En República Dominicana vivimos una crisis migratoria sostenida, marcada por la entrada masiva e irregular de ciudadanos haitianos. Es una crisis política, sanitaria, económica y cultural. En medio, grupos con intereses políticos opinan: Es un tema de solidaridad con el oprimido pueblo haitiano, dicen unos; es un tema de preservación de la identidad nacional, manifiestan otros.

La defensa de la soberanía dentro del marco de la Ley no es racismo, ni xenofobia, ni negación de derechos humanos: es un deber del Estado. Aunque implique aplicar sin titubeos las leyes migratorias, controlar las fronteras, regular el mercado laboral y proteger el sistema de salud, garantizando que la convivencia social sea el resultado de una política pública clara, legal y, obviamente, humana.
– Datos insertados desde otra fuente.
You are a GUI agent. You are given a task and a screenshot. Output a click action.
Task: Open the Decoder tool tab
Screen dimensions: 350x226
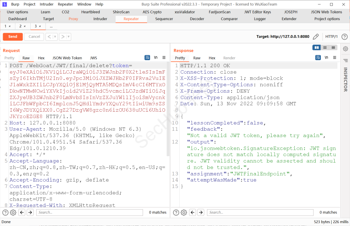point(197,19)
Como bien dice en uno de sus considerandos la Ley No. 285-04, de Migración: “La regulación y control del movimiento de personas que entran y salen del país es un derecho inalienable y soberano del Estado dominicano”, por lo cual, ejercer las medidas necesarias para un efectivo control migratorio no es, tampoco, un tema ideológico, es un mandato normativo.

Un país que no gestiona su migración no solo compromete su economía, su seguridad y su identidad cultural, sino también su existencia política. Como enseñan los clásicos del derecho de gentes, sin fronteras definidas y respetadas no hay Estado viable, sino una mera ficción jurídica a merced de fuerzas externas.

Además, no puede ser que el costo de este desorden lo pague el ciudadano de a pie mientras algunos sacan ventajas del caos.

Entre quienes se han beneficiado del desorden migratorio están: I) los políticos, que han usado el tema para ganar elecciones, desde la oposición, o para desviar la atención de otros problemas nacionales, desde el gobierno. II) Los empresarios, que se enriquecen con la mano de obra barata y luego claman por orden. Y, lógicamente, III) los militares, que han convertido la frontera en una zona franca de sobornos, tráfico de personas y permisividad cómplice. Claro, siempre habrá excepciones.

Entre los beneficiarios cada uno carga su parte de culpa. Y, como siempre, cada sector tiene sus oportunistas, que procuran agitar las aguas, para pescar.

Otros aplauden desde la comodidad de sus privilegios, o desde sus posturas ideológicas extremas, acusando de “inhumano” a quien exige control; o tildando de vendido y traidor al que lucha por derechos y reivindicaciones.

Mas, aquí no se trata de negar el drama humano del pueblo haitiano —que es real y doloroso—, sino de no trasladarle a este país, pequeño, frágil y eternamente “en vías de desarrollo”, el peso de una nación colapsada. Ningún país resiste indefinidamente una migración desbordada sin poner en juego su propia estabilidad. Es un tema político, cierto, todo es político. Pero también es un tema normativo. Incluso, sin reglas claras no hay justicia posible, ni para los dominicanos ni para los migrantes.

Preservar la nacionalidad no es cerrar el corazón. Es abrir los ojos.